After increasing from 2006 to 2008, the number of policies settled declined in 2009, the report found. In 2009, over 2,600 policies were settled with a total face value of $7.01 billion, down from 4,505 in 2008. Policy owners were paid a total of $890 billion and brokers made $90 million in commissions from the sale of life settlements, in 2009. In 2008, the total value of policies settled was nearly $13 billion. Policy owners were paid more than $2 billion and brokers' commissions were $280 million.
Life settlements are regulated by state insurance laws, which oversee the "front-end transaction," or the sale of a policy by its owner to a provider; and by state and federal securities laws which regulate the "back-end transaction," or the sale of the policy to an investor from the provider.
As of February 2010, 12 states and Washington, D.C., have yet to establish laws regulating life settlements. Variable life policies are subject to regulation by the Securities and Exchange Commission (SEC) and the Financial Industry Regulatory Authority (FINRA); however, conflicting opinions from U.S. Courts of Appeals for the District of Columbia and the 11th Circuit have limited the SEC's jurisdiction over life settlements involving other types of insurance policies.

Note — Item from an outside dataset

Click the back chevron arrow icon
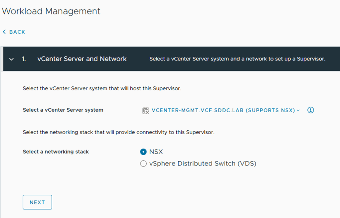point(4,32)
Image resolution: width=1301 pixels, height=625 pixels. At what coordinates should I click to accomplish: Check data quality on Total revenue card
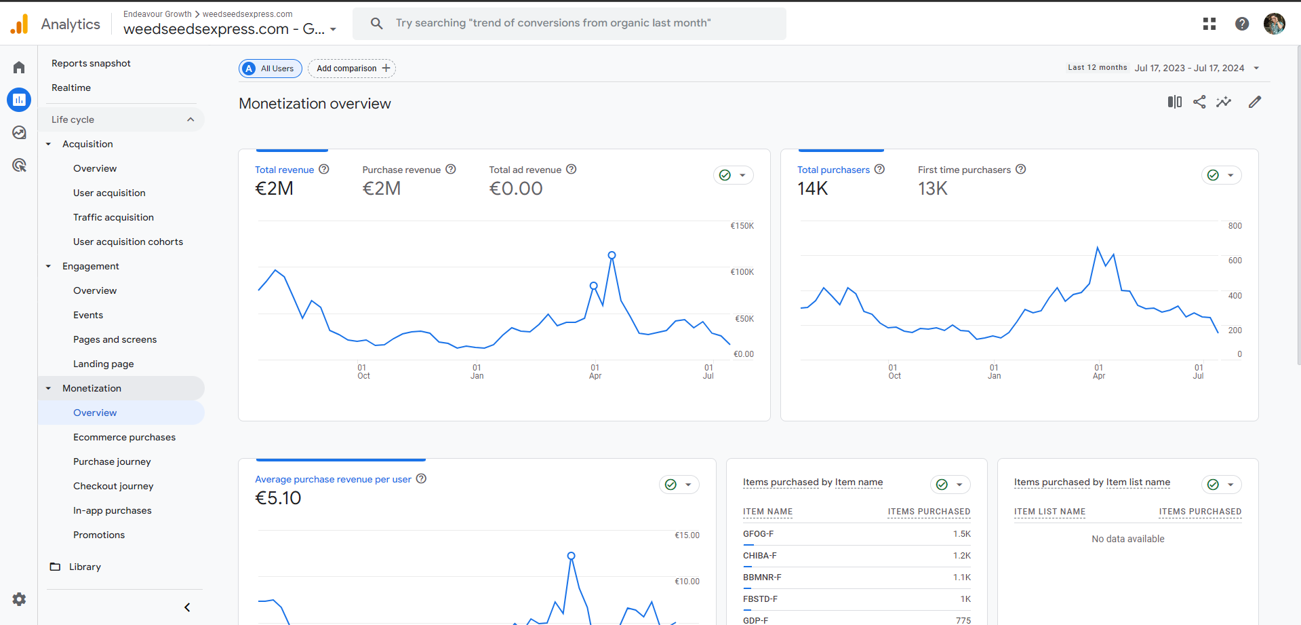pyautogui.click(x=725, y=174)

Challenges identified in the report are a consequence of regulatory inconsistency. Policy owners in some states may be less protected than those in other states, and consequently may have more difficulty accessing important information. Furthermore, differences in court decisions and state laws about whether life settlements are securities may prevent investors from getting information they need about their investments.
Brokers and providers suffer from inconsistencies between states, as well. Regulatory differences increase compliance costs, the report found, and impede brokers' ability to do business in some states. Sellers that operate in multiple states may need to maintain different application and disclosure forms, or file different data in different states; they may also need to go to different regulators for approval.
Stranger-originated life insurance poses a further threat to policy holders, insurance companies and investors. Policy holders run the risk of incurring taxes on income from the transaction, disputes about the validity of the policy, and potentially being denied additional life insurance. Threats to life insurance companies include costs in "deterring, detecting, or litigating" policies, while investors are in danger of losing their investment should a policy violate insurable interest laws.
The GAO recommended that Congress ensure policy holders are "provided a consistent and minimum level of protection."
SEC Chairman Mary Shapiro agreed with this recommendation in a letter published with the report, and called for "enhanced investor protections" to be introduced to the life settlements market.
The National Association of Insurance Commissioners, however, disagreed with the suggestion that a federal charter for insurance would be an appropriate response to the threats outlined in the report.
"Upending the existing system of state-based insurance regulation in favor of a federal charter option makes no sense given the success of the state regulatory system in the face of ongoing financial crises," the NAIC wrote in a letter to the GAO, which was included in the report. The NAIC claims state officials have effectively regulated the insurance market to keep up with "the needs of the modern economy" and argues that federal chartering would ultimately harm consumers.